[Study text]
============================================================

Before his new album 'Higher' drops Nov. 10, Stapleton opened up about his health and his sobriety journey

Chris StapletonJason Davis/Getty Images

Country star Chris Stapleton revealed he's been sober for several years in a new profile with GQ.

"I didn't have to go to rehab," said the singer. "But from a 45-year-old-man health perspective, a doctor's gonna look at me and go, 'Hey, man, probably cut out the drinking,' and I'd be like, 'OK, cool.'"

Though his pre-show ritual used to include a shot of tequila, the singer now runs through vocal exercises instead.

"I like to tell people that I got into a drinking contest with myself in my 20s, and I lost," Stapleton added.

In fact, the Grammy Award winner used to believe alcohol was just a part of the job, like a prerequisite to being a singer-songwriter.

"When you're younger, you feel like you have to do certain things in order to occupy some of these spaces, to make yourself feel like you're legit," he reflected. "You want to feel things. You want to be able to write about things authentically."

============================================================

[Record set]
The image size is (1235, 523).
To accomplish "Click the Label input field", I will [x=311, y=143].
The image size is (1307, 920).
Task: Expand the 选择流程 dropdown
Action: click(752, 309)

============================================================

[Task set]
1) Answer these questions using the article on Chris Stapleton.
(a) On what date does the album 'Higher' drop?
(b) What does Stapleton now do before a show in place of a shot of tequila?
(c) According to Stapleton, with whom did he get into a drinking contest in his 20s?
2) Extend the article on Chris Stapleton's sobriety, starting after its final sentence.
The records are material separate from the article on Chris Stapleton.

[Task responses]
1)
(a) Nov. 10
(b) He runs through vocal exercises.
(c) With himself

2)
Today, he knows that's not the case.

"If somebody working a different kind of job drank themselves to death in the name of being better at that job, it wouldn't make sense to anybody," Stapleton noted. "We wouldn't say, 'Oh, he must have been the greatest electrician who ever lived.'"

The singer also shared that he's been going to therapy with his wife since 2020 as "a way to kind of help us navigate what the world was, what that meant to our family, to our business."

Stapleton's upcoming album Higher drops Nov. 10.